On Mon, Aug 14, 2017 at 07:32:11PM +0100, Roman Gushchin wrote:
> @@ -39,6 +39,7 @@ struct oom_control {
> unsigned long totalpages;
> struct task_struct *chosen;
> unsigned long chosen_points;
> + struct mem_cgroup *chosen_memcg;
> };

Please rename 'chosen' to 'chosen_task' to make the distinction to
chosen_memcg clearer.

The ordering is a little weird too, with chosen_points in between.

chosen_task
chosen_memcg
chosen_points

?

> @@ -2639,6 +2639,181 @@ static inline bool memcg_has_children(struct mem_cgroup *memcg)
> return ret;
> }
>
> +static long memcg_oom_badness(struct mem_cgroup *memcg,
> + const nodemask_t *nodemask)
> +{
> + long points = 0;
> + int nid;
> +
> + for_each_node_state(nid, N_MEMORY) {
> + if (nodemask && !node_isset(nid, *nodemask))
> + continue;
> +
> + points += mem_cgroup_node_nr_lru_pages(memcg, nid,
> + LRU_ALL_ANON | BIT(LRU_UNEVICTABLE));
> + }
> +
> + points += memcg_page_state(memcg, MEMCG_KERNEL_STACK_KB) /
> + (PAGE_SIZE / 1024);
> + points += memcg_page_state(memcg, NR_SLAB_UNRECLAIMABLE);

NR_SLAB_UNRECLAIMABLE is now accounted per-lruvec, which takes
nodeness into account, and so would be more accurate here.

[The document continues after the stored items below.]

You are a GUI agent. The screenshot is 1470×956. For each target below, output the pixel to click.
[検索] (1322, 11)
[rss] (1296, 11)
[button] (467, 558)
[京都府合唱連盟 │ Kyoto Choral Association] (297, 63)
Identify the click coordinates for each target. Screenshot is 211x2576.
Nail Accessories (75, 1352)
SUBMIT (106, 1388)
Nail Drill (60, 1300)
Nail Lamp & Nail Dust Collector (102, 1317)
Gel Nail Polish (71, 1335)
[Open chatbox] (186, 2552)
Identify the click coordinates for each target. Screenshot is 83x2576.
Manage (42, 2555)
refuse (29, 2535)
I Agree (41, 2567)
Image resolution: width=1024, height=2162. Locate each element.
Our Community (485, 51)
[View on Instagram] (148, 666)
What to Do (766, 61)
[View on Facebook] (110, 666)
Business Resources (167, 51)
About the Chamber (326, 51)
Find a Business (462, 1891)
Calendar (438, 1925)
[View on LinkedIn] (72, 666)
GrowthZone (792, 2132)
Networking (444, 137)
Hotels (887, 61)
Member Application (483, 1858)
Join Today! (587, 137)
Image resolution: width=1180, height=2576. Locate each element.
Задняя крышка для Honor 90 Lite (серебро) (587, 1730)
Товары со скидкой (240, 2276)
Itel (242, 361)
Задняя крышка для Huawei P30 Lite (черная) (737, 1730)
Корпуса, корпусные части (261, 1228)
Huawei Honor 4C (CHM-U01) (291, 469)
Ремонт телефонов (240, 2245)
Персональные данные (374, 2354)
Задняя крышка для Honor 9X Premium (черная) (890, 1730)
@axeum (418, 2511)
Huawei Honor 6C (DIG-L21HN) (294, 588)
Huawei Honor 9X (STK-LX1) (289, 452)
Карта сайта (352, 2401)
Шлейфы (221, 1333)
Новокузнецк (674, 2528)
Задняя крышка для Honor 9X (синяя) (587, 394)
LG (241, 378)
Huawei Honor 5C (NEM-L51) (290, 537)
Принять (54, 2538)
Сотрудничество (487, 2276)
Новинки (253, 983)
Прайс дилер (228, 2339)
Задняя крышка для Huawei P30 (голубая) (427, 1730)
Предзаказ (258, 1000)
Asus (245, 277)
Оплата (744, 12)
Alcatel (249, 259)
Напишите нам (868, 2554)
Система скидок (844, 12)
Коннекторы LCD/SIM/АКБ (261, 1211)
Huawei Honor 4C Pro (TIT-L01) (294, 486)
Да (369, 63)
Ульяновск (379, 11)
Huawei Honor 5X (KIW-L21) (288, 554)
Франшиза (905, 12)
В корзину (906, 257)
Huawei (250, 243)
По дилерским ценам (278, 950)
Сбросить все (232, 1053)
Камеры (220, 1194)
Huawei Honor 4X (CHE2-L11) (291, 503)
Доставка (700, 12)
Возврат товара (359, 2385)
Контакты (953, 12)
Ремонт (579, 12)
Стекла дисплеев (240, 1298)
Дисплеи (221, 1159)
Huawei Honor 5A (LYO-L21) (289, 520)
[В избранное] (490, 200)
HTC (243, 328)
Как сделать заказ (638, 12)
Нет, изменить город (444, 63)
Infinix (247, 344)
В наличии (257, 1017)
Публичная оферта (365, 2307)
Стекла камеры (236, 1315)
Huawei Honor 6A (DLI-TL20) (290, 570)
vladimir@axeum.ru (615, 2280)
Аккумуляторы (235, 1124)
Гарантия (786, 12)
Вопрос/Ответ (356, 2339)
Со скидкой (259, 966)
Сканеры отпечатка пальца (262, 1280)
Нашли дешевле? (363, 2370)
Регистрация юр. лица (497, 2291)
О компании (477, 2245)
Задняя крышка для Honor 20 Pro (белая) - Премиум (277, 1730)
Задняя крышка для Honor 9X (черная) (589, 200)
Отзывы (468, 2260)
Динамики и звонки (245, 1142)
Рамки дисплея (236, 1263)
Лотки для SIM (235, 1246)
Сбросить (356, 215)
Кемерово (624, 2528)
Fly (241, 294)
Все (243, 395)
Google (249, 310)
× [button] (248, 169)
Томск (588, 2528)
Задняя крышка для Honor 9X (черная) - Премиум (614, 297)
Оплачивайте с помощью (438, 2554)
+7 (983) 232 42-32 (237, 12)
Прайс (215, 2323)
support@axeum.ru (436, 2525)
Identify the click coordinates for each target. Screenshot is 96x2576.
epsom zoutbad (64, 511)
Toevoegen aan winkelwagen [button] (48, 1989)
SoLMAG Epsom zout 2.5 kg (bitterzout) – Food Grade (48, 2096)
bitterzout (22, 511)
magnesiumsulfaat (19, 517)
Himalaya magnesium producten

You can get it with mem_cgroup_lruvec() and lruvec_page_state().

> + points += memcg_page_state(memcg, MEMCG_SOCK);
> + points += memcg_page_state(memcg, MEMCG_SWAP);
> +
> + return points;
> +}
> +
> +static long oom_evaluate_memcg(struct mem_cgroup *memcg,
> + const nodemask_t *nodemask)
> +{
> + struct css_task_iter it;
> + struct task_struct *task;
> + int elegible = 0;

eligible

> +
> + css_task_iter_start(&memcg->css, 0, &it);
> + while ((task = css_task_iter_next(&it))) {
> + /*
> + * If there are no tasks, or all tasks have oom_score_adj set
> + * to OOM_SCORE_ADJ_MIN and oom_kill_all_tasks is not set,
> + * don't select this memory cgroup.
> + */
> + if (!elegible &&
> + (memcg->oom_kill_all_tasks ||
> + task->signal->oom_score_adj != OOM_SCORE_ADJ_MIN))
> + elegible = 1;

This is a little awkward to read. How about something like this:

/*
* When killing individual tasks, we respect OOM score adjustments:
* at least one task in the group needs to be killable for the group
* to be oomable.
*
* Also check that previous OOM kills have finished, and abort if
* there are any pending OOM victims.
*/
oomable = memcg->oom_kill_all_tasks;
while ((task = css_task_iter_next(&it))) {
if (!oomable && task->signal_oom_score_adj != OOM_SCORE_ADJ_MIN)
oomable = 1;

> + if (tsk_is_oom_victim(task) &&
> + !test_bit(MMF_OOM_SKIP, &task->signal->oom_mm->flags)) {
> + elegible = -1;
> + break;
> + }
> + }
> + css_task_iter_end(&it);

etc.

> +
> + return elegible > 0 ? memcg_oom_badness(memcg, nodemask) : elegible;

I find these much easier to read if broken up, even if it's more LOC:

if (eligible <= 0)
return eligible;

return memcg_oom_badness(memcg, nodemask);

> +static void select_victim_memcg(struct mem_cgroup *root, struct oom_control *oc)
> +{
> + struct mem_cgroup *iter, *parent;
> +
> + for_each_mem_cgroup_tree(iter, root) {
> + if (memcg_has_children(iter)) {
> + iter->oom_score = 0;
> + continue;
> + }
> +
> + iter->oom_score = oom_evaluate_memcg(iter, oc->nodemask);
> + if (iter->oom_score == -1) {

Please add comments to document the special returns. Maybe #defines
would be clearer, too.

> + oc->chosen_memcg = (void *)-1UL;
> + mem_cgroup_iter_break(root, iter);
> + return;
> + }
> +
> + if (!iter->oom_score)
> + continue;

Same here.

Maybe a switch would be suitable to handle the abort/no-score cases.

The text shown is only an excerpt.